Various aspects of the method 200 are described in more detail below. FIG. 3 shows a schematic flow diagram 300 with various aspects of the method 200.

An open vocabulary machine learning model 302 may generally include a text encoder 312 and an image encoder 314. The image encoder 314 may be configured to encode an input image (i.e. generate an encoded image, also referred to as a latent representation of the image). The text encoder 312 may be configured to encode an input text description (i.e. to generate an encoded text description, also referred to as a latent representation of the text description). The text encoder 312 can be trained to map two texts with similar semantic meaning (e.g. synonyms) to two latent representations that have a high similarity according to a predefined similarity measure.

The plurality of images 304(n=1 . . . N) provided in 202 may include a number N of images (where N is any integer greater than or equal to one). Here, an initial text description 308(n) can be associated with a region (e.g. as a mask, bounding box, etc.) 306(n) in an image 304(n).

Furthermore, the plurality of dictionary text descriptions 310(m=1 . . . M) may be provided. Here, “M” can be any integer greater than or equal to two. According to various aspects, M may be greater than or equal to 100, e.g. greater than or equal to 1000, e.g. greater than or equal to 10000.

In 204, for each dictionary text description 310(m) of the plurality of dictionary text descriptions 310(m=1 . . . M), an associated encoded dictionary text description 316(m) may be generated by inputting the dictionary text description 310(m) into the text encoder 312. In this way, the plurality of encoded dictionary text descriptions 316(m=1 . . . M) can be generated.

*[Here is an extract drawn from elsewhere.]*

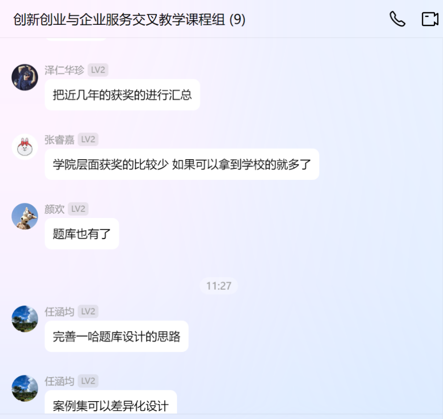The image size is (443, 419).
Task: Open 张睿嘉's bunny avatar
Action: (x=25, y=147)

In 206A, the initial text description 308(n) may be input into the text encoder 312 to ascertain the encoded initial text description 318(n).

In 206B, for each encoded dictionary text description 316(m) of the plurality of encoded dictionary text descriptions 316(m=1 . . . M), a similarity (e.g. represented by a similarity value) between the encoded dictionary text description 316(m) and the encoded initial text description 318(n) may be ascertained according to a first (semantic) similarity measure. The first (semantic) similarity measure can, for example, be a cosine similarity. It is understood that the cosine similarity is by way of example and any other similarity measure (e.g. a similarity metric, e.g. a distance metric) may be used, as long as it corresponds to the distance measure used by the text encoder. From the M encoded dictionary text descriptions 316(m=1 . . . M), a predefined number K of one or more encoded dictionary text descriptions 320(k=1 . . . K) can then be selected which are most similar to the encoded initial text description 318(n). “K” can be an integer greater than or equal to one. In this case, the one or more dictionary text descriptions 322(k=1 . . . K) may correspond to the dictionary text descriptions from the plurality of dictionary text descriptions 310(m=1 . . . M) on the basis of which the one or more encoded dictionary text descriptions 320(k=1 . . . K) were ascertained.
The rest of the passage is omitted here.